Work instruction » Below are records; count the lines among them that include the string "swatch", and state only the number.

++++++++++++++++++++

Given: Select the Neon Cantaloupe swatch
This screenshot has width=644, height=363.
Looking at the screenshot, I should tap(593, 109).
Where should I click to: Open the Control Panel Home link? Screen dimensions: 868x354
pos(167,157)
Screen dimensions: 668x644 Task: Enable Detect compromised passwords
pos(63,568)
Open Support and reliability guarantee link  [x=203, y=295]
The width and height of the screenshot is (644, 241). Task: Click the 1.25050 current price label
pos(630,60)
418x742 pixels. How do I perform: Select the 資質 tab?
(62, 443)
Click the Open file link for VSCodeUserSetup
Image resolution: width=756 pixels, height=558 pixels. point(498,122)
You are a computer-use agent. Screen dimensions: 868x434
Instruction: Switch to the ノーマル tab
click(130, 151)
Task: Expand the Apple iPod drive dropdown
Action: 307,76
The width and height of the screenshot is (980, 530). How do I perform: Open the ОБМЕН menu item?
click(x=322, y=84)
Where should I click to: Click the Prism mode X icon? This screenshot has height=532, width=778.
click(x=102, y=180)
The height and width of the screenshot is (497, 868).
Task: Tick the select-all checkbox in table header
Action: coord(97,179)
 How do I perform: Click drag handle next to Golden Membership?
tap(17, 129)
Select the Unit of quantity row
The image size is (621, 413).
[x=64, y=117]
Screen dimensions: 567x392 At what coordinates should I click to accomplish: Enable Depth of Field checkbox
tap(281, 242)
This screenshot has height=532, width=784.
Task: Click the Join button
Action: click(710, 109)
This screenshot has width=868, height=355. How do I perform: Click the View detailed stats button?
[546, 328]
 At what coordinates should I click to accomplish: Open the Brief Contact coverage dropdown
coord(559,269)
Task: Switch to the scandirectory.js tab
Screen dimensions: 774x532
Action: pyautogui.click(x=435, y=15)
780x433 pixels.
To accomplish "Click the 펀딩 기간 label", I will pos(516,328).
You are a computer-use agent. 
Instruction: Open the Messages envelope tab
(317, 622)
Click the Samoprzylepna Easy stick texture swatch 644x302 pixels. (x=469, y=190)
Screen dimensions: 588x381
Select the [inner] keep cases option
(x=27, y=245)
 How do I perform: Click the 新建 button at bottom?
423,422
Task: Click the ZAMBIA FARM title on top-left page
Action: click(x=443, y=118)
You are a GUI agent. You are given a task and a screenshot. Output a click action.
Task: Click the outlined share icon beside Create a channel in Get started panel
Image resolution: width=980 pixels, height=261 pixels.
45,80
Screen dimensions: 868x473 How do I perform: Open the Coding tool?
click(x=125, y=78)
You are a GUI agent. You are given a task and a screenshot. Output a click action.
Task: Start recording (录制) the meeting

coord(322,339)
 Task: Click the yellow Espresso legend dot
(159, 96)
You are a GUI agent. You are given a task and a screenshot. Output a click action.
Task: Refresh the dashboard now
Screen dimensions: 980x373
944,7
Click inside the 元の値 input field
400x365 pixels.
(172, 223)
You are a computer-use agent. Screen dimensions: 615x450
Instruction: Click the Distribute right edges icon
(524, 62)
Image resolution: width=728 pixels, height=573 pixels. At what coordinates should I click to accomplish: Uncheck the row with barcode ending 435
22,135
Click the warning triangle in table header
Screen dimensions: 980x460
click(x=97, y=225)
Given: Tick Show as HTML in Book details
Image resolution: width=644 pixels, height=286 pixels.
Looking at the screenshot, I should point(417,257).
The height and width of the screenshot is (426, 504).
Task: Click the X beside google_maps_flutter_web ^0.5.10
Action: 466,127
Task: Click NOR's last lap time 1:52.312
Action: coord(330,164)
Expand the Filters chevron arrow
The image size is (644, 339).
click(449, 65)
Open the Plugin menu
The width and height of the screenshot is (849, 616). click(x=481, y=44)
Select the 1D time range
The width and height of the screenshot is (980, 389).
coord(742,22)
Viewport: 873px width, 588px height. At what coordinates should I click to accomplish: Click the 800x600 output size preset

++++++++++++++++++++

Finished task » 2